[SOURCE EXTRACT — start]
# Jerky in smoker and dehydrator



## flipman77 (Nov 15, 2016)

Hello all,

  Has anybody ever started doing jerky in the smoker for some time to get that natural smoked flavor, then finished it off in a dehydrator?

I've done both techniques and personally prefer the Smoker technique for the flavor.

My wife prefers the dehydrator technique because she prefers the texture of the jerky. this texture I speak of has nothing to due with the cutting with or against the grain.

I personally don't see much of a difference, well enough to make me say id choose one over the other when it comes to texture.

I definitely prefer the natural smoke flavor over the liquid smoke. 

just thought I'd give this a shot, and see if anybody has ever done it.


----------



## dirtsailor2003 (Nov 15, 2016)

Quite a few do just that.

You can achieve the same texture in the smoker, it takes time and patience though. I make my jerky in the smoker only. Here's my process.

Fire up the smoker to 120°-130° Put meat in, no smoke for 1 hour. Bump temp up ten degrees add smoke (I typically run the smoke for 6-8 hours total).. Bump up the temp 10° every hour until the pit temp reaches 170°-180°. Smoke until you have the texture you are looking for.
[SOURCE EXTRACT — finish]
[DATA RECORDS — start]
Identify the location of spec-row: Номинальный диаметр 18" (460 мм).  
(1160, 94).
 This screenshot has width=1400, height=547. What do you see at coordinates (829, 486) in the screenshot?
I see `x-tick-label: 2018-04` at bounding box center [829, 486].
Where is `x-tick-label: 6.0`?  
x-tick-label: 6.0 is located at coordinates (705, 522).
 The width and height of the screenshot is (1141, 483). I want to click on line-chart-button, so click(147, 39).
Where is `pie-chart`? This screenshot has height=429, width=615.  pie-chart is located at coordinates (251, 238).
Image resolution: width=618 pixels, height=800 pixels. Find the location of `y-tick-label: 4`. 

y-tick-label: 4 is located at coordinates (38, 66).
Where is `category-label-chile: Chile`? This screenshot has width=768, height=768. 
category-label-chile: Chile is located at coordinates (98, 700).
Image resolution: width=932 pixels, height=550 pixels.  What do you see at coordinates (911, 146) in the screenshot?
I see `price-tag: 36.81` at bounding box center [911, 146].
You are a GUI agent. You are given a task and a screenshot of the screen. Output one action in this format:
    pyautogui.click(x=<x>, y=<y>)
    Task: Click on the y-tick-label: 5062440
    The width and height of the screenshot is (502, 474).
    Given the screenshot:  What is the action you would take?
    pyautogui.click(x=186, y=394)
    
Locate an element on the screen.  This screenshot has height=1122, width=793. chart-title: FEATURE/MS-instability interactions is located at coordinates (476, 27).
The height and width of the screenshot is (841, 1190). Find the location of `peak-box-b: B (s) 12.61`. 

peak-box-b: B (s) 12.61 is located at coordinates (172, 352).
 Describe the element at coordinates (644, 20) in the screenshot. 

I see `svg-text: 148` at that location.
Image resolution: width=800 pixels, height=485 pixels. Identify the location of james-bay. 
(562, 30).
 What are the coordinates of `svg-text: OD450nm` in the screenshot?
[DATA RECORDS — finish]
**BRIEF 1:**
Answer from the jerky thread:
(a) Which technique does flipman77's wife prefer, and for what quality of the jerky?
(b) At what temperature does dirtsailor2003 first fire up the smoker?
(c) How many hours in total does dirtsailor2003 typically run the smoke?
**BRIEF 2:**
In one to three sentences, explain why flipman77 prefers the smoker technique, according to the jerky thread.
**BRIEF 3:**
Write the next part of the jerky thread, starting after its final sentence.
The entries are not needed for any of this work.

**TASK RESULT 1:**
(a) The dehydrator technique, for the texture of the jerky.
(b) 120°-130°.
(c) 6-8 hours.

**TASK RESULT 2:**
flipman77 prefers the smoker technique for its flavor. He definitely prefers the natural smoke flavor over liquid smoke.

**TASK RESULT 3:**
Depending on the thickness of the meat and the texture you are looking for the entire process can take 12-18 hours.

A few jerky smokes with different textures:

http://www.smokingmeatforums.com/t/233270/thai-jerky

http://www.smokingmeatforums.com/t/227772/london-broil-we-aint-gonna-let-spoil

http://www.smokingmeatforums.com/t/...they-shout-and-scream-we-want-more-thai-jerky

http://www.smokingmeatforums.com/t/247420/thai-style-pork-loin-jerky


----------



## flipman77 (Nov 15, 2016)

thanks for the reply.   My choice of technique has always been in the smoker.  About a month ago my daughter picked up a Nesco "American Harvest" FD-80 for drying herbs.

made a small batch of jerky and did it in the Nesco.  and the wife fell in love with it.  I will be doing 10 pounds of jerky in the smoker this weekend..... I will make about a few pounds for the cross over test.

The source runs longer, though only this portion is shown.